Pat Bertram is the author of Grief: The Inside Story – A Guide to Surviving the Loss of a Loved One and Grief: The Great Yearning, “an exquisite book, wrenching to read, and at the same time full of profound truths.” Bertram is also the author of the suspense novels Unfinished, Madame ZeeZee’s Nightmare, Light Bringer, Daughter Am I, More Deaths Than One, and A Spark of Heavenly Fire.
My contractor keeps disappearing on me, but now I’m wondering if perhaps it is I who am disappearing, maybe becoming so faint and indistinct that I am fading away.
Although diets don’t work for me and never have, I’ve been concerned about my knees, so I’ve been on a diet this whole year with an occasional day off to see if it would reset my metabolism (otherwise, my body gets more and more efficient, and I end up gaining weight when I should be losing). I have lost but a pound, which is absurd for the amount of effort I’ve put in, so I’m thinking that instead of losing weight, I’ve been losing substance, making it difficult for others to see me or consider my needs.

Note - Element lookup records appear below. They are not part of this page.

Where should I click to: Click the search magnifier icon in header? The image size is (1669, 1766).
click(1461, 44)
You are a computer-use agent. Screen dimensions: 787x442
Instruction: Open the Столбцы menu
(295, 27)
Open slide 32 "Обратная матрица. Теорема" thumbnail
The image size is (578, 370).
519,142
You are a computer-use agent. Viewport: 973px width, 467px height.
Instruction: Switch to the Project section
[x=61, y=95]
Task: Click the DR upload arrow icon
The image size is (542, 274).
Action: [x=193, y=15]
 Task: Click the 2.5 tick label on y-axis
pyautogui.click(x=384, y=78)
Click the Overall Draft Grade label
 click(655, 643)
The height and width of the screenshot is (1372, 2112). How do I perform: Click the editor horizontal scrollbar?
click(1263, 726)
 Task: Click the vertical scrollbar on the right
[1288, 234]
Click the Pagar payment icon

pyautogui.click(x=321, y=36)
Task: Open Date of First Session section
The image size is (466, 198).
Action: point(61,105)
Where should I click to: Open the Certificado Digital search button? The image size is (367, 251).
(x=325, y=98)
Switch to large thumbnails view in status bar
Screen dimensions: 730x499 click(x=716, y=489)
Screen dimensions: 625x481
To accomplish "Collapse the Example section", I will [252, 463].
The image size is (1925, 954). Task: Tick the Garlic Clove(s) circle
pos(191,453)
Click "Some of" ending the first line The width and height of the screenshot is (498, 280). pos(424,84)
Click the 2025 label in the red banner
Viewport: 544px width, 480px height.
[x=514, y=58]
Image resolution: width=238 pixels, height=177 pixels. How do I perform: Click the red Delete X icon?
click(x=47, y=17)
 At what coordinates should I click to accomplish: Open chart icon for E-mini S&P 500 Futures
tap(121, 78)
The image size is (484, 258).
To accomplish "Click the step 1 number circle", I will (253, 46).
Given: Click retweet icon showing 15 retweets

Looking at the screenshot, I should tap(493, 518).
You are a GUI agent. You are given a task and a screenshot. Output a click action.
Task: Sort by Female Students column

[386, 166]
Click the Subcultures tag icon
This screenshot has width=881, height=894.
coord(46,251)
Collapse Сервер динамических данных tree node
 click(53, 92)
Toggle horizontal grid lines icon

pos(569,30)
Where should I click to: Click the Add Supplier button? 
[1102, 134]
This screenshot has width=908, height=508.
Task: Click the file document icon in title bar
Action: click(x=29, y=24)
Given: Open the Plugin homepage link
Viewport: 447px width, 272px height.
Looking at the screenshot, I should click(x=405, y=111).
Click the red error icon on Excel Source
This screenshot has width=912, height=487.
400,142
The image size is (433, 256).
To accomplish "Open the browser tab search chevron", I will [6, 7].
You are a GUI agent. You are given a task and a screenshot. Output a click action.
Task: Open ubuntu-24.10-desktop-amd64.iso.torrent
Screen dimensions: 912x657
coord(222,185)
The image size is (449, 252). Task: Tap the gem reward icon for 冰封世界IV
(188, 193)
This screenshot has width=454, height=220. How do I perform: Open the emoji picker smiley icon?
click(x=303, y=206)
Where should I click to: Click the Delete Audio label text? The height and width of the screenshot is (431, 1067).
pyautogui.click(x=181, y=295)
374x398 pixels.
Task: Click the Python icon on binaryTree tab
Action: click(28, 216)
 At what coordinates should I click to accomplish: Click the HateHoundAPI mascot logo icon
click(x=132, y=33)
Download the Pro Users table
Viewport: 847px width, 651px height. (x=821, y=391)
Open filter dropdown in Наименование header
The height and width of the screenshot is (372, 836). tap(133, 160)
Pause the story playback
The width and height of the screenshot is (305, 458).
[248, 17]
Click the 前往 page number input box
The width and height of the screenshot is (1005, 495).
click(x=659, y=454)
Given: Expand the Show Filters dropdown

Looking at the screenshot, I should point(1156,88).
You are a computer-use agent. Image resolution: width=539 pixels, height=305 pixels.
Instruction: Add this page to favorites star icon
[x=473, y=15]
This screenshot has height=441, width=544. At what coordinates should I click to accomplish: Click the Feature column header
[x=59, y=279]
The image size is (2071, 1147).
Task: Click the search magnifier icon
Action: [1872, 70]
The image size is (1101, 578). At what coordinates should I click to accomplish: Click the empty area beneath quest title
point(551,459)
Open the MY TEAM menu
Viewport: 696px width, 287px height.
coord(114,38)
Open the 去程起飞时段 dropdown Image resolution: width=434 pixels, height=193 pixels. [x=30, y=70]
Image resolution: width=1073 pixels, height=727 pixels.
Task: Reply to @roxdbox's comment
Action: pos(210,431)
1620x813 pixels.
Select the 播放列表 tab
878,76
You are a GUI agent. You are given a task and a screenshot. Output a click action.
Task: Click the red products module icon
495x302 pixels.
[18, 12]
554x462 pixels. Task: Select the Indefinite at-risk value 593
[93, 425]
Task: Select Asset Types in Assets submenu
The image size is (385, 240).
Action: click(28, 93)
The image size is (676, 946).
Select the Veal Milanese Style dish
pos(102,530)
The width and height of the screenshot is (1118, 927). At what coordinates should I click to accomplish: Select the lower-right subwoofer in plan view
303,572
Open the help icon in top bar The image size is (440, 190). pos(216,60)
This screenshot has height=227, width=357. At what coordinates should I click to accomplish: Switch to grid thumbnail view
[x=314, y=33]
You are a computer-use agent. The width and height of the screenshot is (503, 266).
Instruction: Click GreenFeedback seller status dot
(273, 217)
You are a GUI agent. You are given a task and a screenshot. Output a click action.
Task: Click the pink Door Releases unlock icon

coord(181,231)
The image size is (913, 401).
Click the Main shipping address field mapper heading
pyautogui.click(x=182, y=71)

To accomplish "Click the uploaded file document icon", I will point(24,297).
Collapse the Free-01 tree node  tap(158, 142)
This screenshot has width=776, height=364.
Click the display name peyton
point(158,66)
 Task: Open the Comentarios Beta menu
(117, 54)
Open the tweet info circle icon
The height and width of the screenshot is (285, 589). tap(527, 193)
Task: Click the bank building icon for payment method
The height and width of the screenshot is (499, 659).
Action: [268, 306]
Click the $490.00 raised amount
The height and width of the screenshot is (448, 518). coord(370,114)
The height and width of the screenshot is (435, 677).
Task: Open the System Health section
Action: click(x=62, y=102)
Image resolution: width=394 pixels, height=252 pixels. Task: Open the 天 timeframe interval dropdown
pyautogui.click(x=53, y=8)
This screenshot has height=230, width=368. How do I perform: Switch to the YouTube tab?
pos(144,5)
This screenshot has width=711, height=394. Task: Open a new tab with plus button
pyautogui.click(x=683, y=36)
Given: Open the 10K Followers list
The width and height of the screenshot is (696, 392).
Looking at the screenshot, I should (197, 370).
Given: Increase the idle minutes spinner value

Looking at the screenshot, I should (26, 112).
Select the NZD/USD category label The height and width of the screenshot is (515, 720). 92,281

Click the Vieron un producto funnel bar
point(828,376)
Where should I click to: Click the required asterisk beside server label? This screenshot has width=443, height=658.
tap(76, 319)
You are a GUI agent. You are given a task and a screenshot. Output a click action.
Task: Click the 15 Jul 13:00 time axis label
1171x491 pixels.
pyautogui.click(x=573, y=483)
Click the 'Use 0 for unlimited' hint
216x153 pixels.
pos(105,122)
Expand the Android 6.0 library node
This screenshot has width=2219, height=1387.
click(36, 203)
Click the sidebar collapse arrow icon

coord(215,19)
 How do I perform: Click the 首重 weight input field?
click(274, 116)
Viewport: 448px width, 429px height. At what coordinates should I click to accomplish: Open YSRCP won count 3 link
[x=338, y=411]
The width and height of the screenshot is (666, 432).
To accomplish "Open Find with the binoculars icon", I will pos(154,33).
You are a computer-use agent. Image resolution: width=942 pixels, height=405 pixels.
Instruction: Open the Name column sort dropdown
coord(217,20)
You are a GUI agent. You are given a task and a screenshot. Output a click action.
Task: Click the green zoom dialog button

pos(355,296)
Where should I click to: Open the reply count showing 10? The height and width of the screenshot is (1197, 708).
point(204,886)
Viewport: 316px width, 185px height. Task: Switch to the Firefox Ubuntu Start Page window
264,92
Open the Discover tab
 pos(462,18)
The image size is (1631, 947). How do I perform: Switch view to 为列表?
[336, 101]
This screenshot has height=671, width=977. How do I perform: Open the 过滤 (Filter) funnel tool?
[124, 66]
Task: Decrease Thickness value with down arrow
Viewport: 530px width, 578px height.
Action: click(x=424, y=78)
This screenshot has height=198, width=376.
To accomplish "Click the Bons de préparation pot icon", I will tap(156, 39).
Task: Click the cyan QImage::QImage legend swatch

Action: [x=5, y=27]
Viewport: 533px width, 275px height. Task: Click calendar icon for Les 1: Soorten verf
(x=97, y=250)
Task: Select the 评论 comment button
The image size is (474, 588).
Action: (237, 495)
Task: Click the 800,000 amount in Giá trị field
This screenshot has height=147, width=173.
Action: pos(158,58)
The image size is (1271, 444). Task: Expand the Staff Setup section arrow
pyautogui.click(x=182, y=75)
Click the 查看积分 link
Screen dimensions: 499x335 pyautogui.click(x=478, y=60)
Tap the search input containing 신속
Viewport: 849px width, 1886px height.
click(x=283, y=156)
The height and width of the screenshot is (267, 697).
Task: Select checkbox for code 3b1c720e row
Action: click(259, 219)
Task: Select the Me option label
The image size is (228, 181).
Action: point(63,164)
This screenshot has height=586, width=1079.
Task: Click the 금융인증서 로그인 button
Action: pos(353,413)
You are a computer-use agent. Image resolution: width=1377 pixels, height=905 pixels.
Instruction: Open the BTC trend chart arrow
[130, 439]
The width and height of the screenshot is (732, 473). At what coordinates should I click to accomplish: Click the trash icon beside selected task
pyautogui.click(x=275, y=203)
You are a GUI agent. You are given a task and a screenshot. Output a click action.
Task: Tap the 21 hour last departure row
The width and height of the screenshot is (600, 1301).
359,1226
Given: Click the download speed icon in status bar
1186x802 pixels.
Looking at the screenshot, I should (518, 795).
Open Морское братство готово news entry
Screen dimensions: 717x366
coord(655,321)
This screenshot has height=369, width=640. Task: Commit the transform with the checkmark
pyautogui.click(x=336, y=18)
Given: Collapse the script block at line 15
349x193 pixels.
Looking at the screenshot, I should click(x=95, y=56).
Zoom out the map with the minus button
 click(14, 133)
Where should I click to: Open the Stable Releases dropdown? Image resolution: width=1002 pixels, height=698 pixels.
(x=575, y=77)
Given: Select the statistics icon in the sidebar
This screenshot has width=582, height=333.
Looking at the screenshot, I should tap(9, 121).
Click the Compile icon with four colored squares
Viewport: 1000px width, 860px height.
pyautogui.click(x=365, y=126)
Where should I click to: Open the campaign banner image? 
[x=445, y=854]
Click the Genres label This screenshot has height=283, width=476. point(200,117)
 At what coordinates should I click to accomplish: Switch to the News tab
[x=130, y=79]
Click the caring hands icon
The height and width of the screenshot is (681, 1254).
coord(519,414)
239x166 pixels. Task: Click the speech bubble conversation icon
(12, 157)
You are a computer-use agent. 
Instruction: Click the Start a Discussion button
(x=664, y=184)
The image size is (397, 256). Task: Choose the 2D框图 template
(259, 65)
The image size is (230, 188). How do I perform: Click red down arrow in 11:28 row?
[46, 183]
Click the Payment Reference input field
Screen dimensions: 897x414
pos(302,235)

For example, today at the grocery store, I stood at the counter while two employees talked and talked and talked and talked. Finally, I asked if there was anyone who could check out my groceries, and one woman said, “Yes. Right here.” Meaning that she would help me at the counter where I was standing. But she continued to yap until I very pointedly cleared my throat. She gave me a dirty look and finally started ringing up groceries. (And people wonder why I don’t mind self-checkout. Too bad it’s not available at the local store.)
It’s not just in person that I’m disappearing. I also seem to be disappearing from the electronic world. First, there was Facebook and their blocking my blog (they said it was spam). I can still look in on the site occasionally, can still post discussions to my writing group, can still post promos for my books on my author page, but beyond that, they have disappeared me.
Even this blog is playing the disappearing game. As I mentioned before, the blog platform is discontinuing the editor box (like the box where you write an email) I’ve always used. The new editor is way more complicated, though I have learned to use it and even like a couple of the features. But it was not my choice. If I hadn’t given in and become familiar with the new editor, I would have disappeared from the blogging world too.
And then there is my phone. Apparently, my email providers will no longer accept my use of the third-party app that came with my aged phone. So . . . poof. More disappearance. I won’t be getting email notifications on my phone any more, but I don’t think that will be a problem. I’ll just wait until I go online with my computer and check the emails then.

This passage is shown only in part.